Reprint every line of the data, keeping each character intact.

■ **DATA TO EXAMINE**
=== Section Start ===

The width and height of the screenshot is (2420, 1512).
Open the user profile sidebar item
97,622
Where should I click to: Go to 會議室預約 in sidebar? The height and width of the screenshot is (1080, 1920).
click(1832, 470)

=== Section End ===

■ **EXERCISE ANSWER**
The width and height of the screenshot is (2420, 1512).
Open the user profile sidebar item
97,622
Where should I click to: Go to 會議室預約 in sidebar? The height and width of the screenshot is (1080, 1920).
click(1832, 470)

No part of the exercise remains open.